__ASSIGNED TASK__.
Beginning with the line containing "The width and height of the screenshot is (500, 382).", give every line again exactly as it is, ending with the last line of the entries.

(Dataset entries)
::::::::

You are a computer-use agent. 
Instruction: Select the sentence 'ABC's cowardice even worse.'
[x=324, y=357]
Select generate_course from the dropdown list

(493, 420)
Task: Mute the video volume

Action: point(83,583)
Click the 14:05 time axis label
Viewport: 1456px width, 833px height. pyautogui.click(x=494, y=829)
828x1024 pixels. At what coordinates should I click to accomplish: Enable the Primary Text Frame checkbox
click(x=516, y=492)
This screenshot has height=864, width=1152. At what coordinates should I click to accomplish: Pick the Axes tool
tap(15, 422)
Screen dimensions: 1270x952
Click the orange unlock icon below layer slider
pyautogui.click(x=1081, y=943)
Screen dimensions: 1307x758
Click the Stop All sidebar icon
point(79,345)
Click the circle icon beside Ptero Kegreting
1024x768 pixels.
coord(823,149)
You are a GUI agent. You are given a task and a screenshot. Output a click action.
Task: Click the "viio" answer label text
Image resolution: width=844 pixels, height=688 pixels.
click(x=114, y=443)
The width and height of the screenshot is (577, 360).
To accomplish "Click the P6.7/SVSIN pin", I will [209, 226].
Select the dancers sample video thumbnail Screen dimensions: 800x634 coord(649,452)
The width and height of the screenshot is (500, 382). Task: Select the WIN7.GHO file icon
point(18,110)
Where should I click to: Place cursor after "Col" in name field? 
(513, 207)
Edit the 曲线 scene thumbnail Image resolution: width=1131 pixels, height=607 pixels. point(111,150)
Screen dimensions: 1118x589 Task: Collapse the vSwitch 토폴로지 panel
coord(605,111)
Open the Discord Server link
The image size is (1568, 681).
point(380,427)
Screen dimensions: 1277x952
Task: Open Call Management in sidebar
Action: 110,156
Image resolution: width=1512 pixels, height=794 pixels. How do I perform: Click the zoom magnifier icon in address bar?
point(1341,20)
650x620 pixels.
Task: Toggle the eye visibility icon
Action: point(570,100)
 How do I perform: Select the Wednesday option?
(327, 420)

::::::::

__SOLUTION TO THIS TASK__.
The width and height of the screenshot is (500, 382). Task: Select the WIN7.GHO file icon
point(18,110)
Where should I click to: Place cursor after "Col" in name field? 
(513, 207)
Edit the 曲线 scene thumbnail Image resolution: width=1131 pixels, height=607 pixels. point(111,150)
Screen dimensions: 1118x589 Task: Collapse the vSwitch 토폴로지 panel
coord(605,111)
Open the Discord Server link
The image size is (1568, 681).
point(380,427)
Screen dimensions: 1277x952
Task: Open Call Management in sidebar
Action: 110,156
Image resolution: width=1512 pixels, height=794 pixels. How do I perform: Click the zoom magnifier icon in address bar?
point(1341,20)
650x620 pixels.
Task: Toggle the eye visibility icon
Action: point(570,100)
 How do I perform: Select the Wednesday option?
(327, 420)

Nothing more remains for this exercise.